Mindestlohn - Schausteller fragt: "Wo soll das hinführen?"
(bim). Seit das Mindeslohngesetz gilt, müssen Arbeitgeber viel Zeit in die geforderten Arbeitszeit-Aufzeichnungen investieren. Für manche Berufsgruppen gibt es zudem unklare Definitionen, weil der Gesetzgeber bei einigen Branchen schlicht die Begebenheiten nicht berücksichtigt hat. Ein Beispiel ist der Schaustellerbetrieb Wienberg aus Hollenstedt.
"Ich weiß nicht, wohin das noch führen soll. Politiker sind so weltfremd", sagt Hans-Heinrich Wienberg (70). Er reist mit Kinder- und Kettenkarussell über die Dorffeste und Jahrmärkte der Region und ist auf Saisonkräfte angewiesen. Langjährigen, bewährten Kräften zahle er ohnehin bereits 8,50 Euro, sagt der Schausteller. Vor ihnen könne er nicht rechtfertigen, wenn er einem neuen Mitarbeiter, den er erst einarbeiten muss und der in dieser Zeit noch nicht voll einsetzbar ist, das gleiche zahlen muss.
Anders als in anderen Branchen, gibt es im Schaustellergewerbe keine festen Freizeit- und Bereitschaftszeiten. Eine Trennung zwischen Wohnort und Arbeitsplatz gibt es auch nicht.
Während etwa bei einem Fabrikarbeiter die Arbeitszeit mit dem Stempeln in der Stechuhr beginne und ende und die Pausen klar geregelt sind, kann man das in seinem Gewerbe nicht so einfach trennen, so Hans-Heinrich Wienberg. "Beginnt die Arbeitszeit meines Gehilfen, wenn wir mit dem Karussell von Hollenstedt aus losfahren oder wenn wir aufbauen?, fragt er sich. Die Anfahrtszeiten zu den Festen und Märkten variieren zwischen 20 Minuten und drei Stunden.
"Bei schlechtem Wetter, wenn weit und breit keine Karussellnutzer in Sicht ist, sitzen wir auch mal längere Zeit im Packwagen und warten den Regen ab. Ist das auch Arbeitszeit?", möchte er wissen.
Ein weiteres Problem: Seine Schaustellergehilfen dürfen maximal bis zu zwölf Stunden pro Tag arbeiten. Ein Straßenfest dauere in der Regel auch von morgens um 10 bis abends um 22 Uhr. "Mit Auf- und Abbau und Abtransport sind wir manchmal aber auch deutlich länger auf den Beinen", erklärt Wienberg.

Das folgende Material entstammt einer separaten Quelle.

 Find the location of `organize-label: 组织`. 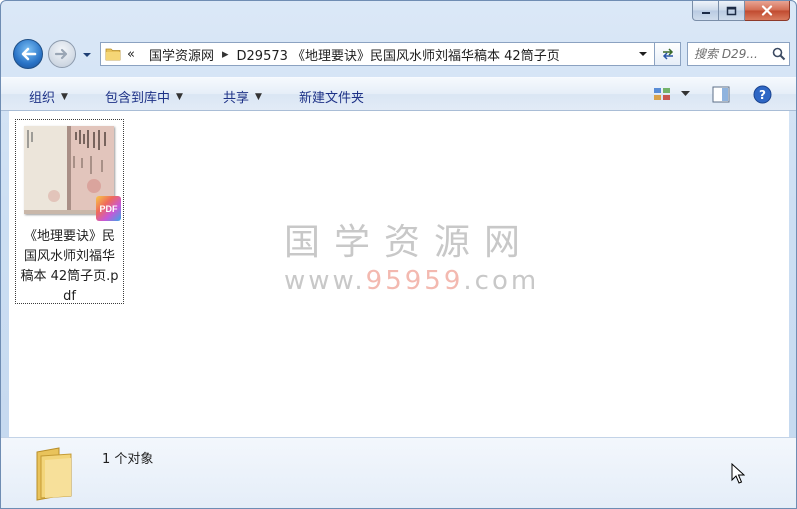

organize-label: 组织 is located at coordinates (42, 98).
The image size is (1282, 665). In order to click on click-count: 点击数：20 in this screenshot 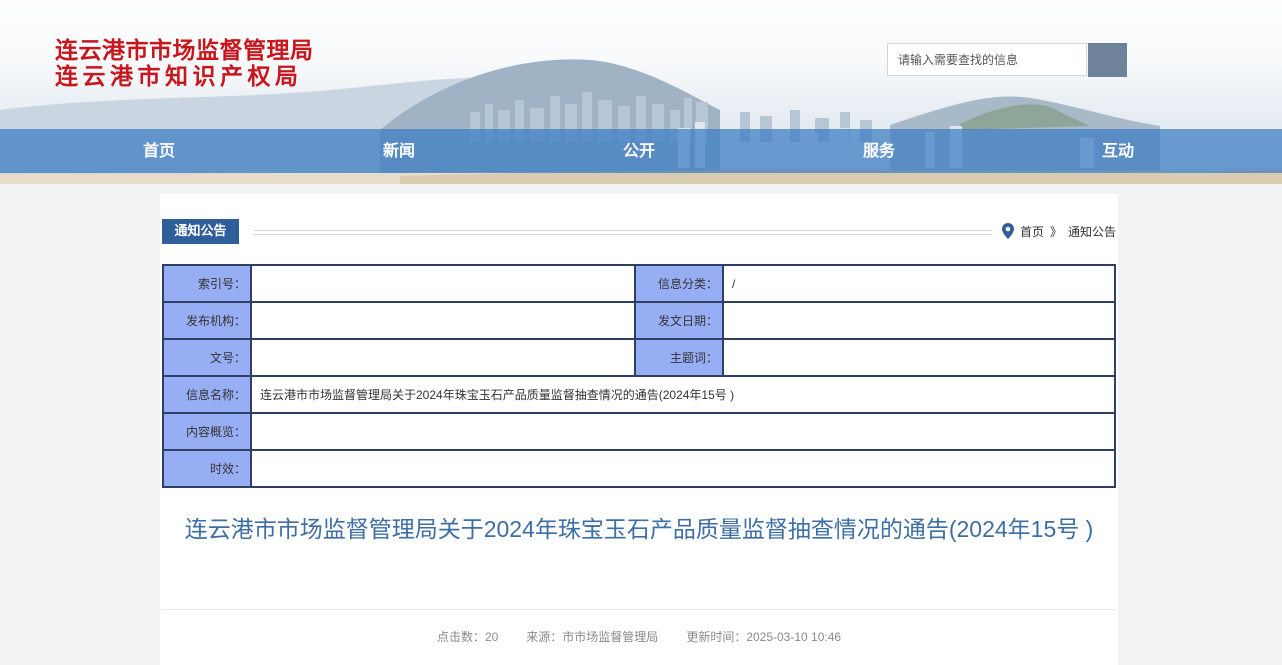, I will do `click(468, 637)`.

Unschlüssig ist Hans-Heinrich Wienberg noch, ob er wegen des Mindestlohns an der Preisschraube dreht. "Das kann ich noch nicht sagen. Irgendwann ist die Schmerzgrenze für die Kunden erreicht", weiß er.
Zugeständnisse für das Schaustellergewerbe
Auf die Besonderheiten seiner Branche hatte das Präsidium des Deutschen Schaustellerbundes bei einem Termin mit Bundesarbeitsministerin Andrea Nahles (44, SPD) in Berlin im Januar aufmerksam gemacht. Ein Ergebnis: Das Schaustellergewerbe wurde als Saisongewerbe anerkannt. Dadurch dürfen die Arbeitskräfte bis zu zwölf Stunden arbeiten. Nahles habe auch zugebilligt, dass bei unvorhersehbaren Problemen wie einem Unfall oder Sturm auch länger gearbeitet werden darf, berichtet Lucinde Boennecke, Pressesprecherin des Schaustellerbundes. Diese Mehrarbeit müsse dann aber durch Freizeit ausgeglichen werden, sodass die Mitarbeiter im Schnitt auf acht bis zehn Stunden täglich kommen. Allerdings: "Die Schaustellergehilfen sind überwiegend Polen und Rumänen. Die wollen gerne viel und am Stück arbeiten, um schnell wieder zu ihren Familien zurück zu kommen", so Lucinde Boennecke.